A scientist invented a car that runs on water. Because it didn’t work very well as either a car or a boat, it didn’t sell.

In the song Love Roller Coaster by Ohio Players, there is a scream during one of the musical interludes. It was meant to bring to mind what you might hear at an amusement park near the roller coaster ride.

Unfortunately, the parents had purchased the turkey for a family reunion the following week, and made the babysitter pay for a new turkey, which cost more than than what she would have been paid for that night’s work.

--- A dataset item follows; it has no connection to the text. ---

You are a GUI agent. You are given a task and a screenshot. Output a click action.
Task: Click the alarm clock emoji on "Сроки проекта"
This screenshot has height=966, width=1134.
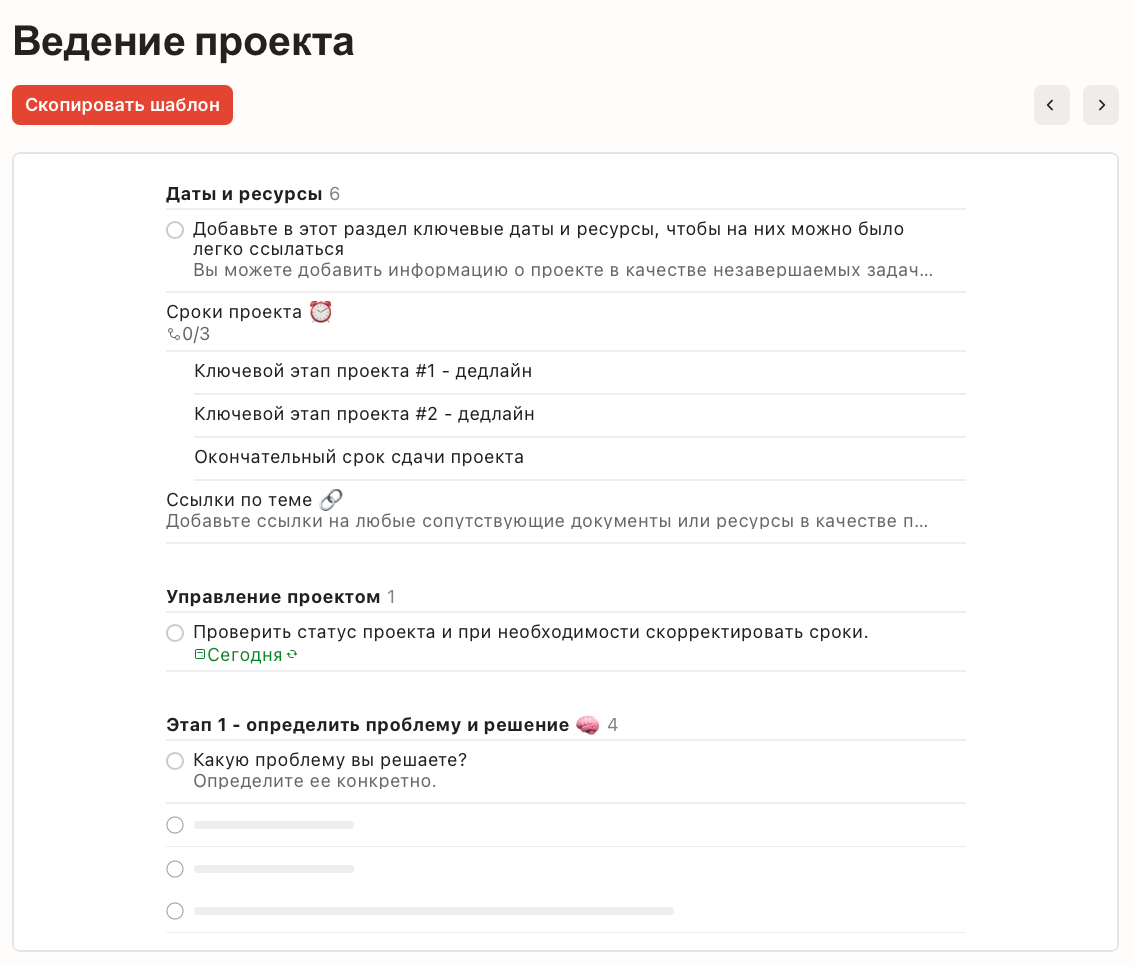320,311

While vacationing in Mexico, a young couple happened across an odd-looking cactus in the desert. Because the plant looked both beautiful and unusual, they decided to dig it up, re-pot it and take it home with them.

A few weeks after returning home, a friend who was an expert on desert flora happened to be visiting the couple, and they asked him if he’d like to take a look at their discovery.

“It’s really a very interesting looking cactus, but I’ve always wondered about the vibrating,” explained the wife.

“Vibrating?” said the friend, with a slight edge in his voice.

“Yes,” continued the wife, “every now and then the whole plant seems to vibrate and quiver. We thought perhaps you could tell us why.”

When they entered the room where the cactus was, the friend suddenly got an alarmed look on his face. He explained to the couple that if they kept the plant on top of the clothes dryer it would eventually fall off and make a huge mess.

If you put a frog in a pan of cold water and slowly raise the heat, it will jump out long before the water gets hot enough to do any harm. Frogs don’t like to sit still for very long.

A girl who is a virgin can’t get pregnant without having sex first.
(Or unless she uses artificial insemination.)

In 1963 John F. Kennedy gave a speech in West Berlin, just 22 months after the Berlin Wall had been built. An emotional highlight of the speech was Kennedy proclaiming Ich bin ein Berliner–“I am a Berliner”. The people of West Berlin, surrounded by hostile Communist forces, appreciated this rhetorical act of solidarity.

Barack Obama is constitutionally ineligible to be President on January 21, 2017.